The ReTV project provides novel information services to cope with a rapidly changing digital media landscape. Emerging technologies continuously redefine the demands and expectations of TV viewers. Online video, for example, keeps gaining momentum. This digital shift requires broadcasters to evolve into multi-channel content publishers.
In addition to their broadcasts, they need to manage their own Web applications and integrate content with third-party Web platforms such as YouTube and Zattoo. They also seek new ways to engage users and stakeholders. One way to increase the level of engagement are social networking platforms such as Facebook and Twitter. Broadcasters also offer streams via mobile channels, manage SmartTV apps and make their vast archives available in digital form.
Trans-Vector Platform (TVP)
ReTV offers the Trans-Vector Platform (TVP) for broadcasters and their content partners (archives, OTT services, etc.). The TVP provides deep insights into how media content is being engaged with, and by whom. Highly scalable recommendation and prediction services allow to better manage and repurpose content assets across established and emerging channels (= media vectors). This helps to keep broadcasters competitive in the digital TV environment, attracting more viewers to their channels and ultimately generating more value from their content – whether through maximizing reach or engagement.
The TVP provides stakeholders with the ability to publish to all media vectors with the effort of one. It empowers broadcasters and brands to continuously measure and predict the success of their content and advertisements. Tracking reach and audience engagement across vectors guides the publication process and leads to better decisions.

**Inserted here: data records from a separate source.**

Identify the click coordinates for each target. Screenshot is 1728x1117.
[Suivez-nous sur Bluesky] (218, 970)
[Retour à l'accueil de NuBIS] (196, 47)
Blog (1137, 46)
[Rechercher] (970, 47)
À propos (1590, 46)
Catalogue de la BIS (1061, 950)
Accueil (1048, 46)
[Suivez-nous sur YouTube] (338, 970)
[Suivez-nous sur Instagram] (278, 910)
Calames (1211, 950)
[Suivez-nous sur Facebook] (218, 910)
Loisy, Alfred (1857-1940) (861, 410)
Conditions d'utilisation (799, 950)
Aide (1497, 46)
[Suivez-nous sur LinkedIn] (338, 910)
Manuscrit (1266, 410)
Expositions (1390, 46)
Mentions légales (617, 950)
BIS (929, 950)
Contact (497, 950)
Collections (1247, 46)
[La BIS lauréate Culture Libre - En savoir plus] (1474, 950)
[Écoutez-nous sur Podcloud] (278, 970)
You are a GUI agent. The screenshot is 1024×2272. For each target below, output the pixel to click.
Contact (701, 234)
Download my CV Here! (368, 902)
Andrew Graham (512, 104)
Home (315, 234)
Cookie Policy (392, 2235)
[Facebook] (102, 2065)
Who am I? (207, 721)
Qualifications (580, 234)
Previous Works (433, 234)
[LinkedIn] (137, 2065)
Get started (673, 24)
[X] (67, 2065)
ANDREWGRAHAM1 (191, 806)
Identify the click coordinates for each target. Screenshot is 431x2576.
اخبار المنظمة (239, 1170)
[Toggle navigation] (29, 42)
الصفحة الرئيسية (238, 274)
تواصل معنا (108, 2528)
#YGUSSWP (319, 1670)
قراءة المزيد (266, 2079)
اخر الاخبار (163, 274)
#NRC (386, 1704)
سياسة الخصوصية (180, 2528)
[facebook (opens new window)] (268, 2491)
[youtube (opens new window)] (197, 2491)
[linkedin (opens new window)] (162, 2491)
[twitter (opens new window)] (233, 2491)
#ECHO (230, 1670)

Content Processing Workflow of the ReTV Project
ReTV provides media organizations with the following key functions:
- Collect an integrated repository of media assets from internal and external media vectors (media organizations’ own news archives, blogs, digital content streams from various social media platforms, etc.).
- Annotate these assets with extracted metadata such as keywords, sentiment and the referenced geographic locations, which are a prerequisite for the subsequent prediction and enhancement steps.
- Measure and visualize audience and content metrics from previously published assets (e.g. broadcast TV).
- Predict future topics of interest as well as the success of repurposed content based on these metrics, in terms of both reach and engagement.
- Enhance existing assets according to the predictions, determining which content should be re-used and in what form.
- Schedule when the playout/distribution should take place.
- Publish repurposed content and targeted ads to an array of vectors.
webLyzard led the ReTV system integration efforts, leveraging its existing portfolio of visual analytics components and expanding the predictive capabilities of its Web Intelligence platform. A flexible and highly scalable API framework facilitates the integration of additional vectors as they emerge. Once repurposed content is distributed across vectors based on ReTV recommendations, the continued gathering of content and corresponding audience metrics strengthens the analytic models. This in turn triggers a new content repurposing cycle that helps media organizations to optimize the distribution of their content assets.
Screenshot of the ReTV Topics Compass Dashboard, analyzing news coverage about the TV Series “Mandalorian” between October 2020 and May 2021
International ReTV Collaboration
ReTV is a Horizon 2020 Innovation Action funded by the European Union between 01 January 2018 to 31 March 2021. The involved partner organizations now continue the project through their post-project exploitation efforts. Business partners webLyzard and Genistat have designed and implemented the ReTV software and services. The technical partners Vrije Universiteit Amsterdam (VUA), MODUL Technology (MT) and the Centre for Research and Technology Hellas (CERTH) provided functional components, together with the know-how for their integration. The use case partners included Rundfunk Berlin-Brandenburg (RBB), a public European broadcaster with a significant audience, and the Netherlands Institute for Sound and Vision (NISV), a comprehensive audiovisual digital archive.